3

Given an array A and m queries each query is integer T

For each query find index i and j such that

| (|sum of elements from i to j| - T) |

is minimum

wher |x| is abs(x) and array can have negative numbers as well

I was asked this question in directi interview. I had the solution of finding all possible sum and store their indices and sort.

so there will be n*n sums possible.

That would take O(n* n* log(n*n))

now for each query binary search T .That would be O(m* log(n*n))

But he asked to optimize it.I didnt clear the round.

Can anyone give hint for this?

  • can T be negative? – Jim Mischel Jan 11 '19 at 15:15
  • How big can be the size of the array? Maybe you can increase avg. case performance by storing sums in a map to avoid duplicates. This lessens the no. of sums a bit. Convert every sum to positive as we are going to to take absolute value anyway. I thought of segment trees but that doesn't help unless we find a way to break down T. – nice_dev Jan 11 '19 at 15:19
  • I asked for constraints but the interviewer asked to first tell the approach.He said to reduce below n*n – Jitendra Kumhar Jan 11 '19 at 16:18
  • As I was not going further in my approach I didn't think of asking range of T.Can u assume it as positive for now?sorry for that – Jitendra Kumhar Jan 11 '19 at 16:19
  • @JimMischel for negative T, we're tasked with minimizing the absolute value of a subarray sum, which has an O(n log n) solution. – גלעד ברקן Jan 12 '19 at 19:02
  • Note that O(log(*n* \* *n*)) = O(log(*n*)), so you can simplify some of your expressions. – ruakh Jan 18 '19 at 16:25

2 Answers2

1

If we sort the partial sums, for example,

A  = [2, -4,  6, -3,  9]
ps = [2, -2,  4,  1, 10]

sorted = [-2, 1, 2, 4, 10]

the minimum absolute value of the sum represents the smallest difference between partial sums; in this case, 1 and 2, representing a sum of:

-4 + 6 - 3 = -1

Since we'd like to minimise yet another absolute value of a sum, we want to find the absolute sum difference that's closest to T. I could not find a reference for finding a pair with closest difference to a constant in less than O(n) time, so as is, this approach does not seem better than O(n * log n + n * m). Perhaps we can take advantage of hashing or sorting the queries first since queries that are close to each other represent close ranges during our search, but I'm not sure how.

גלעד ברקן
  • 23,602
  • 3
  • 25
  • 61
  • Ok Thanks.Also Complexity will be O(n * log n + m* log n) ? where m is number of queries – Jitendra Kumhar Jan 11 '19 at 17:16
  • what if T=9 or greater than 9 in this case – Jitendra Kumhar Jan 11 '19 at 17:28
  • @JitendraKumhar you're right. Sorting the differences of the partial sums is not the right approach since there are O(n^2) of them. Rather we need a search in those differences. I'll edit. – גלעד ברקן Jan 11 '19 at 17:32
  • I am accepting the answer because I think this is best that can be achieved.Also I think Interviewer expected this only – Jitendra Kumhar Jan 16 '19 at 12:06
  • @JitendraKumhar sounds good. Thanks for letting me know. Also, I was thinking of mentioning, although I generally don't like this kind of solution, that in the case the range is limited enough, I think we could also record all the prefix sum possibilities more efficiently with an FFT, and have them available for order and search that way. – גלעד ברקן Jan 16 '19 at 12:25
0

EDIT: I suppose that solving all sums is actually tremendous wasted work. It is interesting only if m >> n. Else here is my solution.

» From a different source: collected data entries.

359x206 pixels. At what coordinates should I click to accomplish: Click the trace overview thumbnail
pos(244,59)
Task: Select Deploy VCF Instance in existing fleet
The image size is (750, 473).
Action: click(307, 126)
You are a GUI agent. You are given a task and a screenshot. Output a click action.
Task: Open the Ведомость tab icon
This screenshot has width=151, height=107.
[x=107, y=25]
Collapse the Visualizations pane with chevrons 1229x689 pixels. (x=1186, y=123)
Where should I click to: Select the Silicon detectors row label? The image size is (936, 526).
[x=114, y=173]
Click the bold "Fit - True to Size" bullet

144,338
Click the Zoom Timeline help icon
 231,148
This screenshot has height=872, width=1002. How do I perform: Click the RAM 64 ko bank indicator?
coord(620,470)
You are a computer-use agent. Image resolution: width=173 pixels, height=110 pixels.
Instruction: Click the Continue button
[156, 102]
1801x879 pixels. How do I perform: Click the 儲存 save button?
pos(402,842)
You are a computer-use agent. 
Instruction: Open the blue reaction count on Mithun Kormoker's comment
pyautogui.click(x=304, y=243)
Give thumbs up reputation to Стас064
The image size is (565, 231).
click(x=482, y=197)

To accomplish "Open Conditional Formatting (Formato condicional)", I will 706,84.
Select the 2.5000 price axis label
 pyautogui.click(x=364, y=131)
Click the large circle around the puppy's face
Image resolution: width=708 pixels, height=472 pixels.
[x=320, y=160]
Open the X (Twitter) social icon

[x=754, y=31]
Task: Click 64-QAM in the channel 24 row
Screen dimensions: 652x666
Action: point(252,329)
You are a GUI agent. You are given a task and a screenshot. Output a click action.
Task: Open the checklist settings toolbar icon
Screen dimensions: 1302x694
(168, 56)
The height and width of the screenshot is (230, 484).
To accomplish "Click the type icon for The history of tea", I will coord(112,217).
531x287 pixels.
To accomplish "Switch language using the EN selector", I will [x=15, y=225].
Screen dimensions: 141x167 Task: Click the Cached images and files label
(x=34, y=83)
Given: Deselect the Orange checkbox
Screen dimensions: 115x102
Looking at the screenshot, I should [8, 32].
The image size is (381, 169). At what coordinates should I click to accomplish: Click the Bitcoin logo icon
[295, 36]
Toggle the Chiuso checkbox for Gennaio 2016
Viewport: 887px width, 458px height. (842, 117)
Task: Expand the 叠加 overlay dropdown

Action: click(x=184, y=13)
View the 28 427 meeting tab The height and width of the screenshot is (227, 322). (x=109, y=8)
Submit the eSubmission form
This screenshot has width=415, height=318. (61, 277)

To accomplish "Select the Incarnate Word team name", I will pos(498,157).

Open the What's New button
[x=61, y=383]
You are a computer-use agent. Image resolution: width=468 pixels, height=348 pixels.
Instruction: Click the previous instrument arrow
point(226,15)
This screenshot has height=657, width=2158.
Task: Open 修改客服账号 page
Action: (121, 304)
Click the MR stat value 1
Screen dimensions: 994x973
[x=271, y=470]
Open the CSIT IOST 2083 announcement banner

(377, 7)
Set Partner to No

Imagine a race between the Hare and the Tortoise. I hope you know this story... So the Hare "i" lets the Tortoise "j" going first. He knows he is faster and that he can do a nap. He worries only if the Tortoise is out of sight, "T" meters farther, then he runs very fast until he sees the Tortoise and sleep again... And so on.

So initialization

i = 0
j = 0
bestval = inf
index = none
diff = T

Main loop

while(true):
    if diff < 0:
        i++
        diff += A[i] 
    elif j==n:
        break
    else: 
        j++
        diff += A[j]

    # record best distance
    if abs(diff) < bestval:
       bestval = diff
       index = (i, j)

You cannot miss the optimal because you do not extend research in directions increasing abs(diff). It is pointless to go on summing numbers if you already have too much...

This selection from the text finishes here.